People have asked me about my weight progress. Actually, it has become kind of boring. Once you figure out how to manage your appetite, you regain control over your eating habits, and after the exhilaration of losing weight diminishes, it fades in excitement about as much as when you first learned to scratch your elbow. It is no big deal, no heroic accomplishment, nothing to write about. But, because I am asked, I am writing about it. If you’ve been following my blogs and my Weight Agency Method book, you will know that carbohydrates are what drive our appetites. The more refined the carbs, the greater the sugar spike, which makes the food addictive, and then the greater the drop in blood sugar, which leads to ravenous appeitites– over-eat, feel “starved”, repeat, gaining a wee bit of weight each time. We make bold proclamations, we go to the gym, we swear off pizza, but we stay fat. A diet of denial can only work so long until even Job’s patience is worn away.
So, I have learned how to break this cycle and have been sharing it with you. I did not overeat yesterday. I was not hurting when I left the table, had no guilt about what I had eaten, and had no interest in the 460 calories slices of assorted cheesecakes we were served for dessert. WHOA! No craving for that yummy chocolate? How can that be? It’s about the same as no longer craving a cigarette when seeing someone light up– once the addiction is broken, that cheesecake had only slightly more appeal than a shoe sole drizzled in motor oil. Honest– I am not making this up, but have shared in your same disbelief when reading others make the same comments.

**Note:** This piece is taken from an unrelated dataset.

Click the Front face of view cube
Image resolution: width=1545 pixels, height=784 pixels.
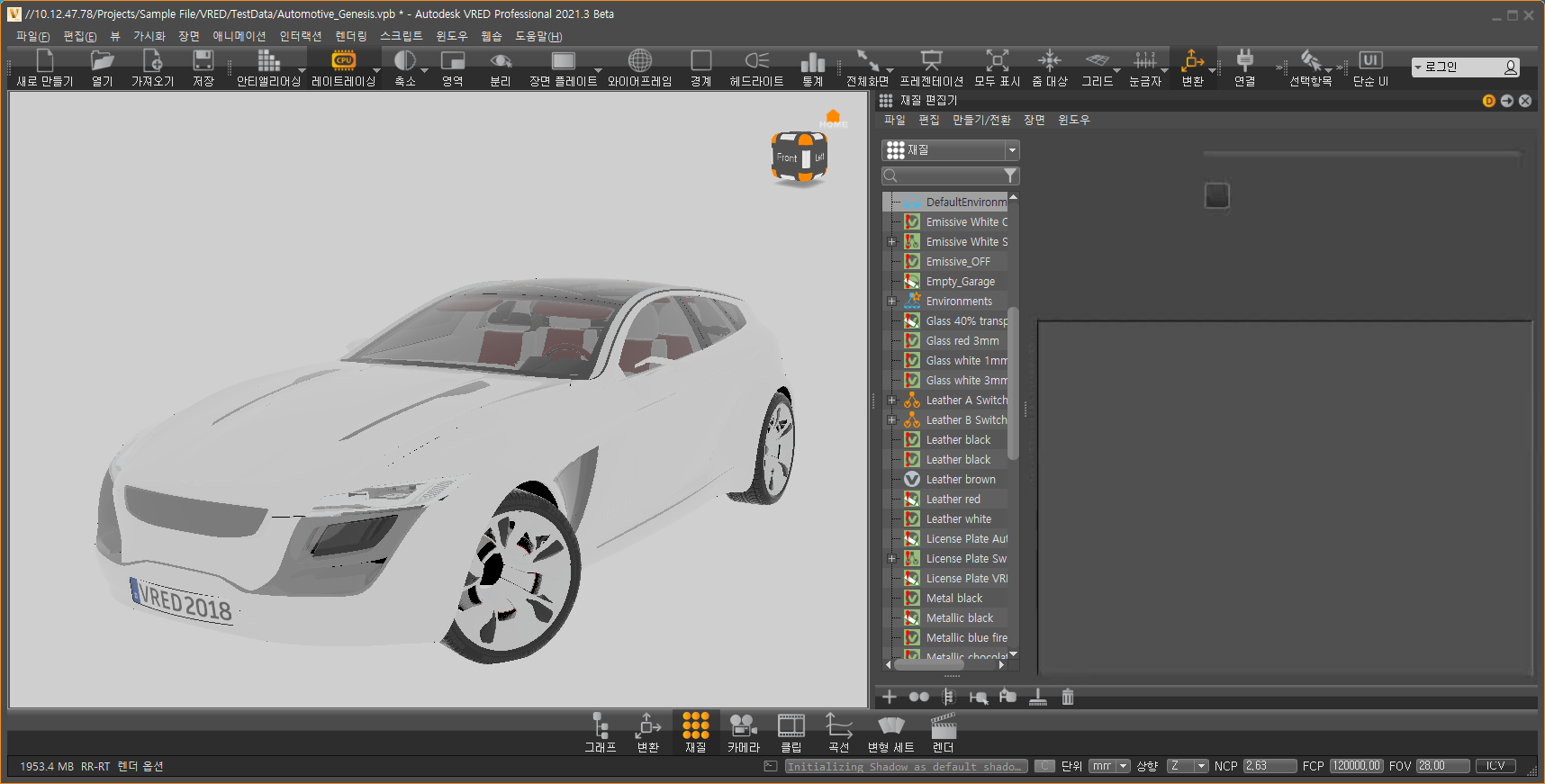click(x=787, y=158)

Breaking the carbohydrate (or more aptly, the refined carbohydrate) addiction, removes the charm that these sugar/salt/grease concoctions once held over us. Moreover, avoiding excessive carbohydrates causes our bodies to undergo a chemical change to where we burn stored fat more efficiently. So, instead of a rapidly dropping blood sugar level which makes us feel ravenous, our bodies simply start burning our fat stores which then maintain our blood sugar level and we don’t get hungry. And, we can control our hunger precisely by choosing how much of the carbs to eat. If you feel hungry, avoid some of the carbs you had in the previous meal, so you won’t feel hungry next time. It all becomes so simple, so mechanical, that it is boring. Food no longer holds the control over us that it once did. Eating becomes about as exciting as brushing one’s teeth or applying deodorant– something we must do, but nothing to get excited about. And, with this new attitude toward food, we find ourselves in total control of our weight, our appetities, and our nutritional intake.
I no longer have access to my precision scale that I used to monitor progress, but weighing myself when clothed at the doctor’s or on our hosts’ scale, it seems that I am down more than 55 lbs since July 18, when all this came together and I began writing the Weight Agency Method book. Like clockwork, the weight sloughs off, the process becomes boring and predictable and hardly worth writing about. But, you asked.